* start Records provided *

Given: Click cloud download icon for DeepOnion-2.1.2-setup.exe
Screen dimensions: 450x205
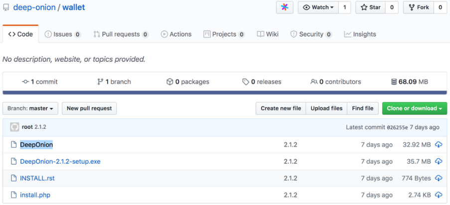Looking at the screenshot, I should pos(439,162).
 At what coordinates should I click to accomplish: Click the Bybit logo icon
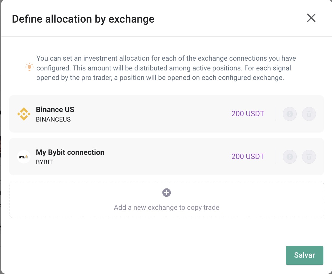pos(24,157)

* end Records provided *

Exercise goal = Rewrite the lines of the data above, replacing every "icon" with "symbol" and changing nothing else. Leave the pictures out.

Answer =
Given: Click cloud download symbol for DeepOnion-2.1.2-setup.exe
Screen dimensions: 450x205
Looking at the screenshot, I should pos(439,162).
 At what coordinates should I click to accomplish: Click the Bybit logo symbol
pos(24,157)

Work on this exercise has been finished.